Stored data:
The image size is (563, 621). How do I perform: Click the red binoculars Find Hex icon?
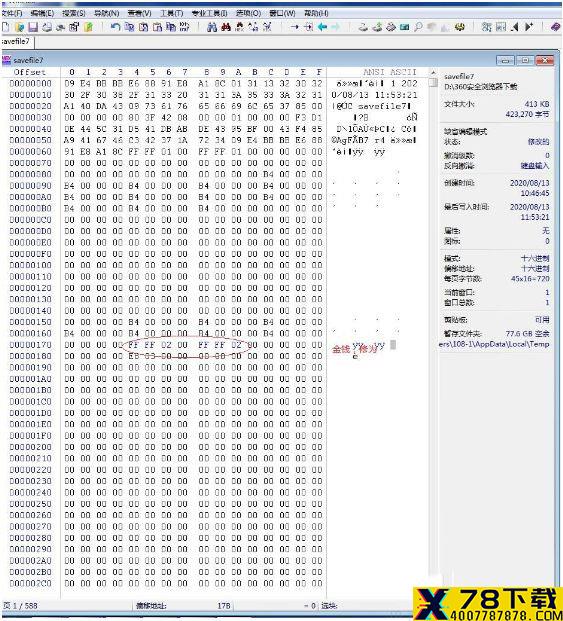point(226,27)
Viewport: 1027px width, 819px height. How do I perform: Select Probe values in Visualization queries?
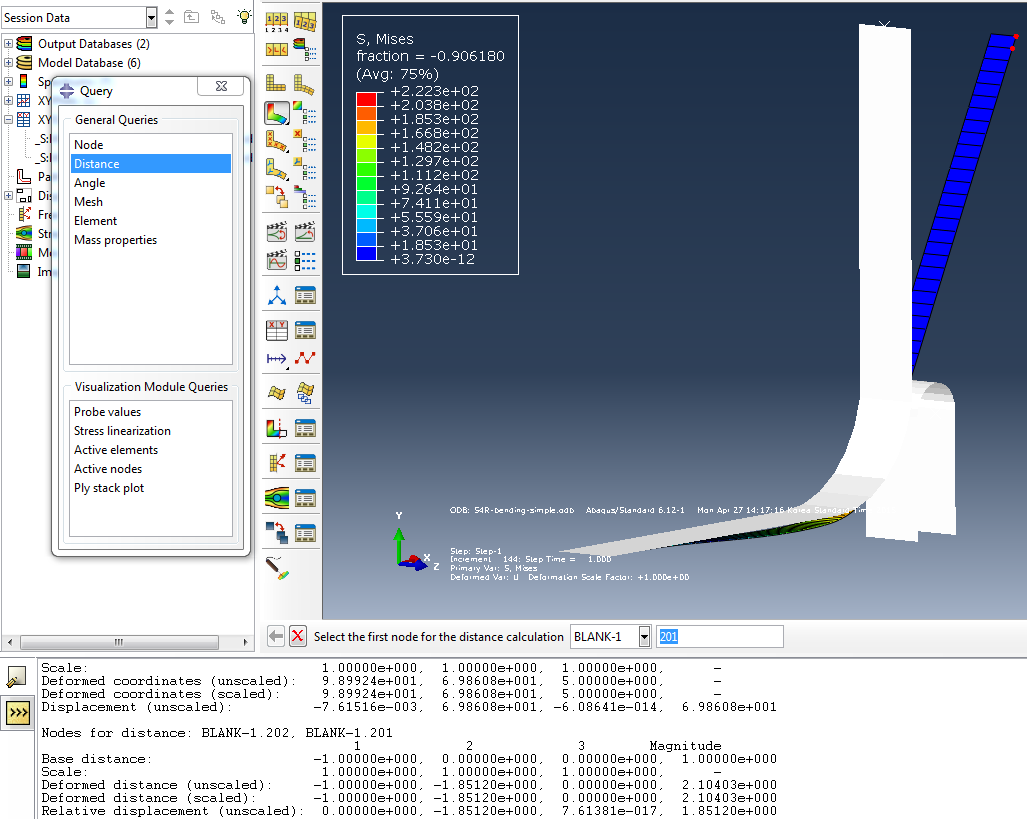tap(107, 412)
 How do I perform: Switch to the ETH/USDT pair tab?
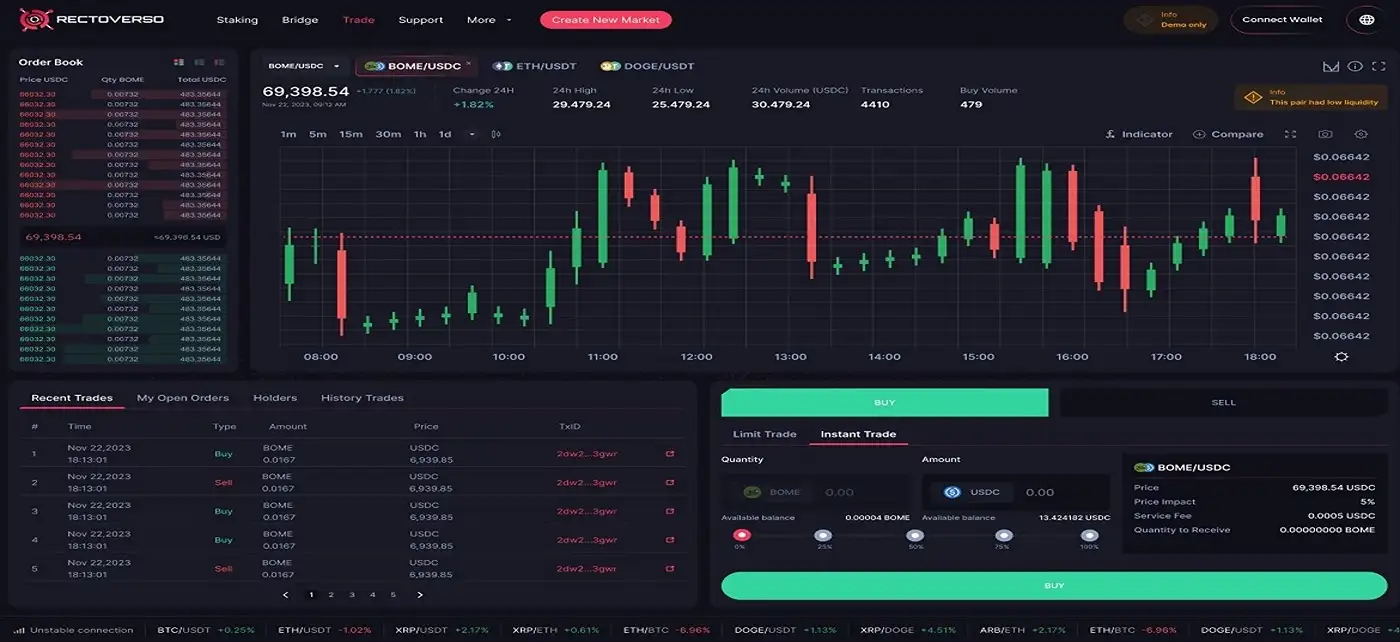tap(535, 66)
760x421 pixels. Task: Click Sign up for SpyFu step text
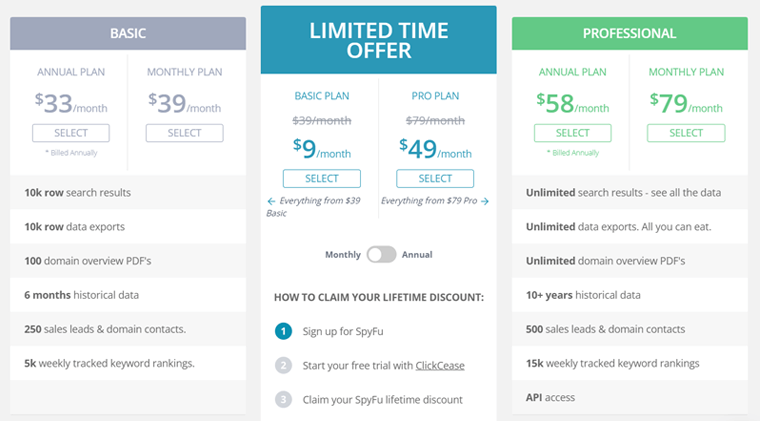(343, 331)
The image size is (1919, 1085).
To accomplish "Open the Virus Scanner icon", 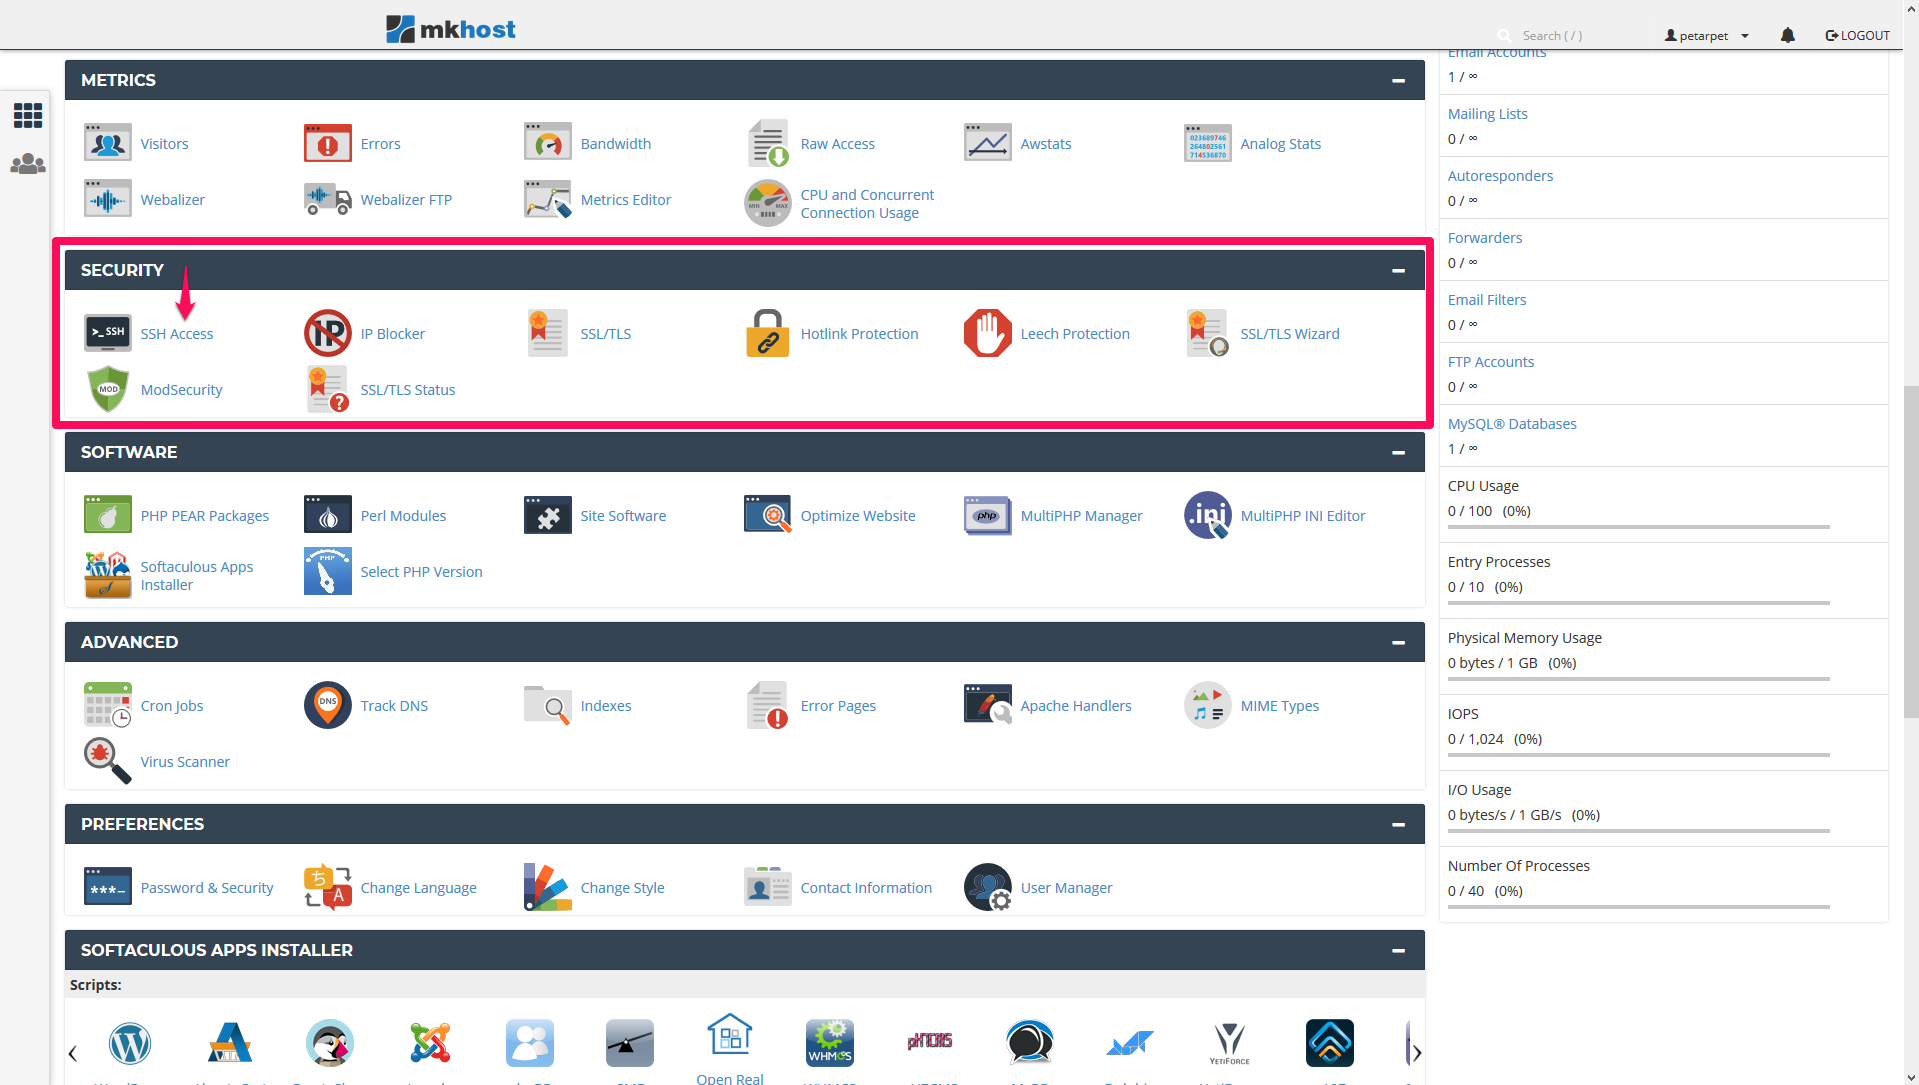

▶ _AIM OF THE EXERCISE_
Print only the lines running from the one containing "Viewport: 1027px width, 819px" to the end of the data above, exactly; include no pictures.

▶ _ANSWER TO THE PROBLEM_
Viewport: 1027px width, 819px height. How do I perform: Select Probe values in Visualization queries?
tap(107, 412)
 How do I perform: Switch to the ETH/USDT pair tab?
tap(535, 66)
760x421 pixels. Task: Click Sign up for SpyFu step text
(343, 331)
The image size is (1919, 1085).
To accomplish "Open the Virus Scanner icon", 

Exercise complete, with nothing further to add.